Combat airborne rescuers, IDF officers to meet at Ra'anana conference

Conference comes one month after tragic Wadi Tzafit disaster.

IAF's 669 unit in action
Almost a month after 10 teenagers died in a tragic flood in the Arava, the second international medical conference focusing on combat airborne evacuation and treatment is set to take place in Ra’anana.
The conference will see the participation of top practitioners and senior IDF officers who will discuss, among other things, the use of unmanned aerial vehicles (UAVs) in civilian and military rescues as well as a session on military medical air evacuations in Iraq and Afghanistan.
The conference, which is organized by the 669 “Cat” alumni association, will also host former Air Force commander Maj.-Gen. (res) Amir Eshel.
The IDF’s elite Airborne Combat, Search and Rescue Unit 669 is one of the IDF’s four special forces, with soldiers who are trained in combat medicine, parachuting, scuba diving, counterterrorism, rappelling, rescue under harsh conditions and navigation.
In the 40 years since the unit was formed, it has rescued over 10,000 people across Israel and the world, receiving several commendations from the IDF chief of staff for their work which includes rescue missions of Special Force soldiers as well as injured or stranded Israelis, both at home and abroad.
While 669 is primarily used for military missions due to the unit’s advanced capabilities, it is also used to rescue citizens – such as at the Nahal Tzafit disaster in late April, former Unit 669 commander and conference president Brig. Gen. (res.) Dr. Efraim Sneh, told The Jerusalem Post.
“The Tzafit disaster was a very unusual event where the pilot needed to have unique cooperation with the 669 soldier who was dangling on a cable to pull the people out of the water and bring them back into the helicopter,” Sneh said.
“It’s the only civilian kind of rescue where the environment is so dynamic, not like being stuck on a canyon in a static position. The river is flooding and flowing and the troops have to rescue civilians at high speed,” he continued.
The conference will allow the participants to share their knowledge and learn from 669 alumni, Sneh said, adding that the elite unit which he was responsible for founding in its current formation “is the best. Period.”

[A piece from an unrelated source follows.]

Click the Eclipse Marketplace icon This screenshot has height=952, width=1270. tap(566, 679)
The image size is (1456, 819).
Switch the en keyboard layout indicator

US Army Reserve Colonel Jay Johannigman, MD, a trauma surgeon at the University of Cincinnati Medical Center since 1995 who will be a keynote speaker at the conference, told the Post that he was first introduced to soldiers of the 669 unit in 2008 on his first trip to Israel and has stayed in touch with many of them ever since.
Johannigman, who has been deployed to Iraq and Afghanistan with the US Air Force, explained that “the Israelis have long been at the forefront of teaching all military physicians how to use blood and blood products and how to treat soldiers who are in shock.”
According to Johannigman, whose research focuses on improving military medical technology and equipment in aircraft such as helicopters, “the environment of care that 669 finds itself in, or the US medic in the back of a medivac, poses unique challenges.”
For him, the AirMule developed by Israel is a great example of military technology which he is “excited” to come learn about as it is “a step ahead of us in the United States.”
“I hope to learn a lot and bring back a lot of ideas from the conference,” Johannigman said. “The Israeli medical sector is legendary in developing products in a very effective manner.”